▸ **AIM OF THE TASK**:
Echo the lines between the one containing "Task: Select the 'higher" and the one containing "Action: tap(662, 297)", both included, copying them precisely and giving nothing else.

▸ **RAW DATA**:
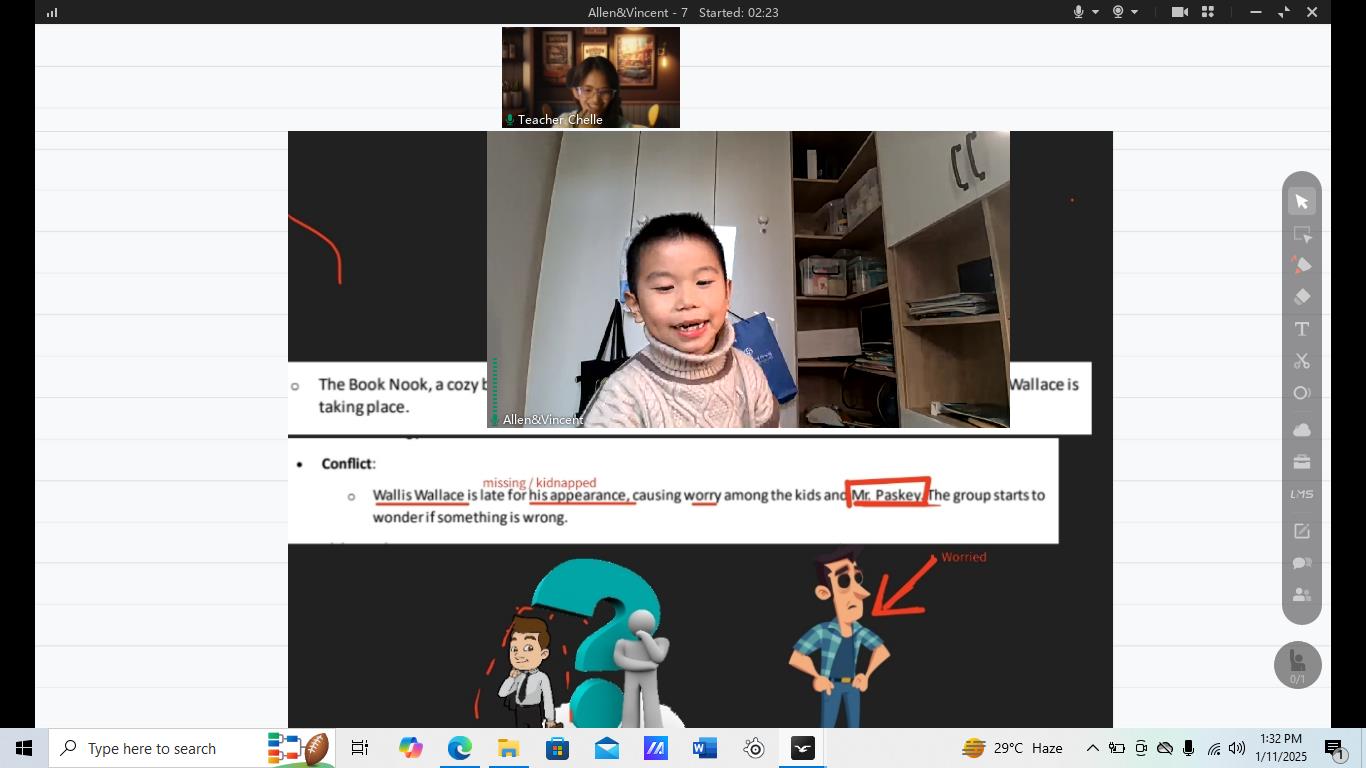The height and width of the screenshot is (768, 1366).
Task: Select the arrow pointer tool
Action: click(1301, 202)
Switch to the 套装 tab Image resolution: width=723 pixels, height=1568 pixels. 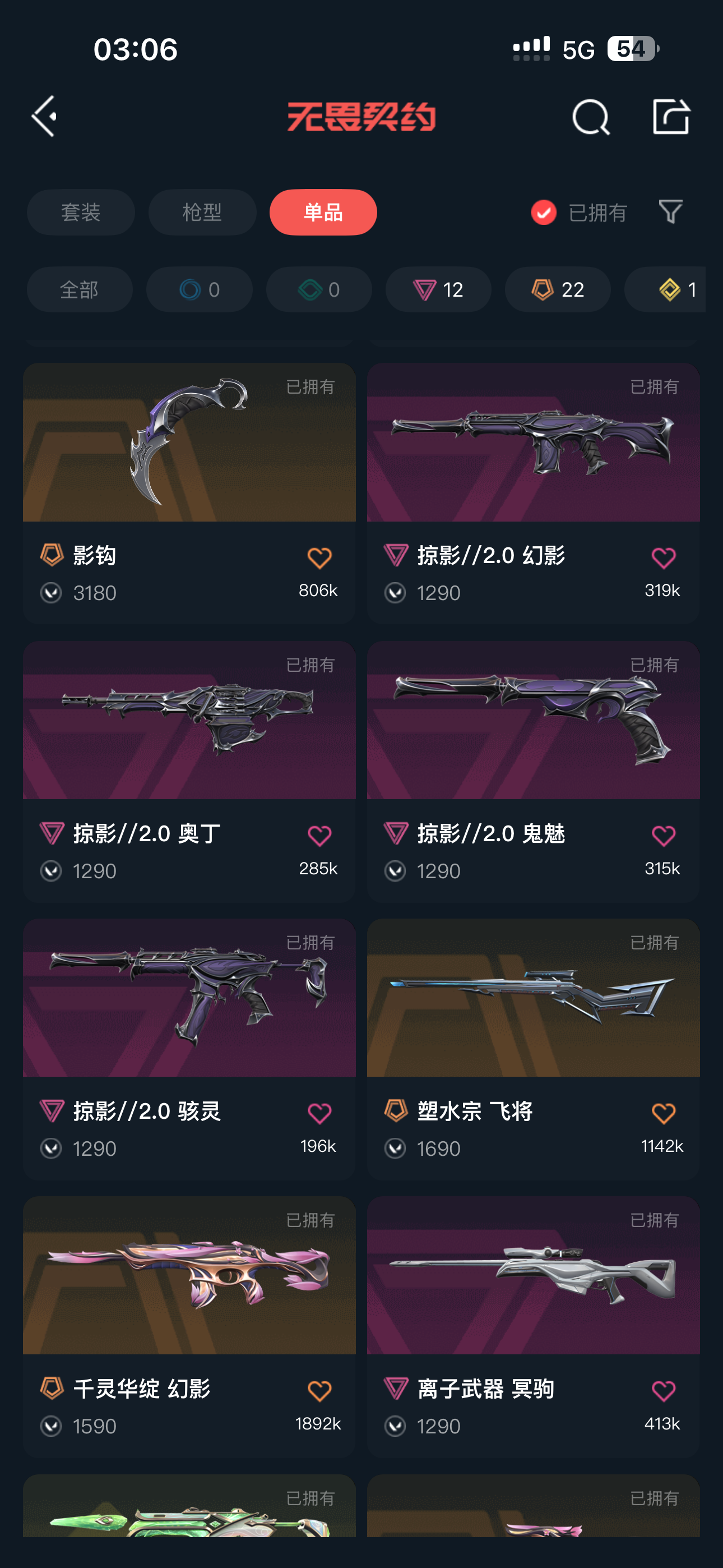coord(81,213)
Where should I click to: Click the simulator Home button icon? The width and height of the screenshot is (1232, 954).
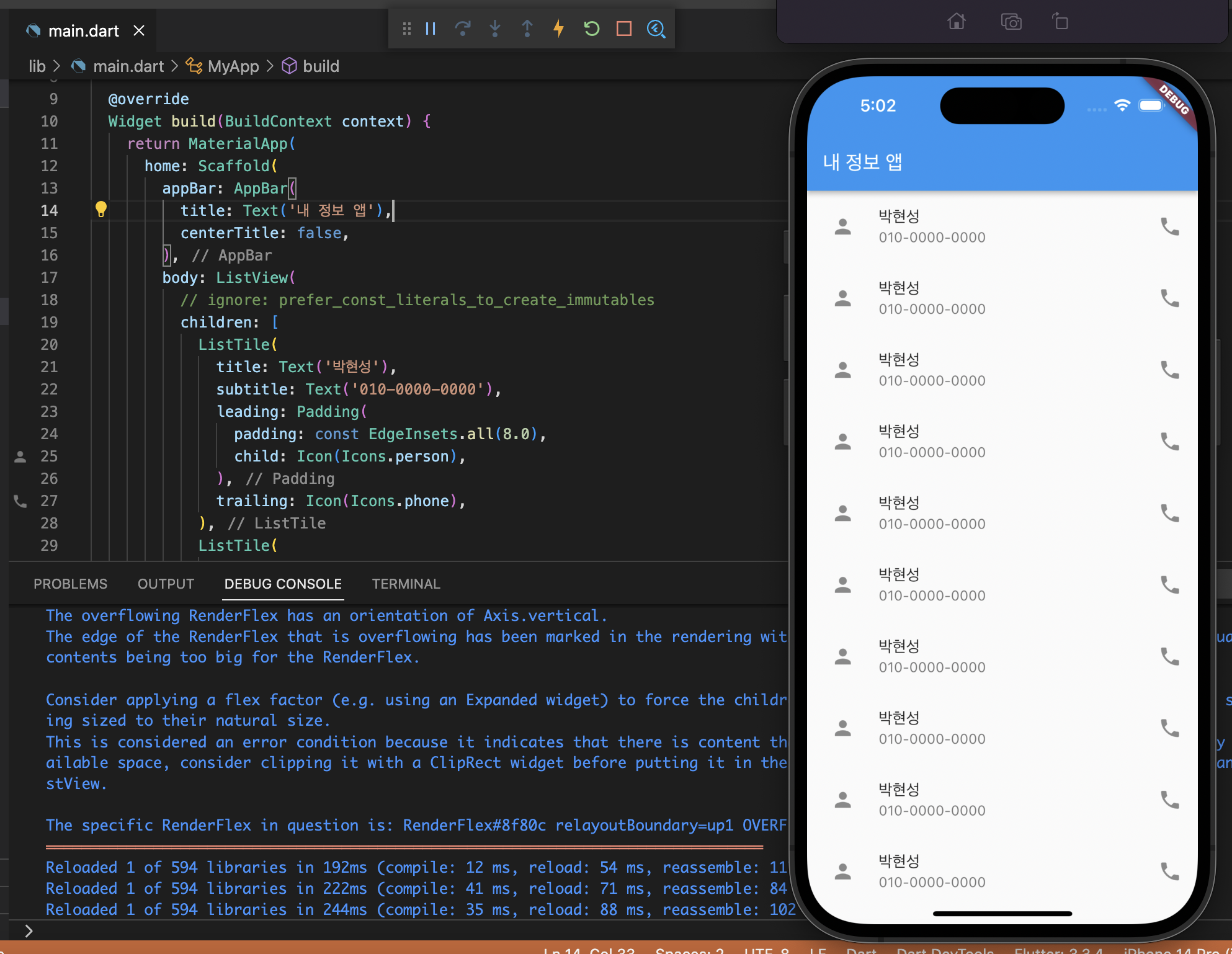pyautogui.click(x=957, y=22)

--

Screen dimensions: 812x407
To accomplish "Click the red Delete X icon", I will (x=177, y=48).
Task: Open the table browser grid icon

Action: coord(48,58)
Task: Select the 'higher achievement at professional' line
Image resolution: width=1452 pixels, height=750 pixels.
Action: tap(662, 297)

▸ **RESPONSE TO THIS EXERCISE**:
Task: Select the 'higher achievement at professional' line
Image resolution: width=1452 pixels, height=750 pixels.
Action: tap(662, 297)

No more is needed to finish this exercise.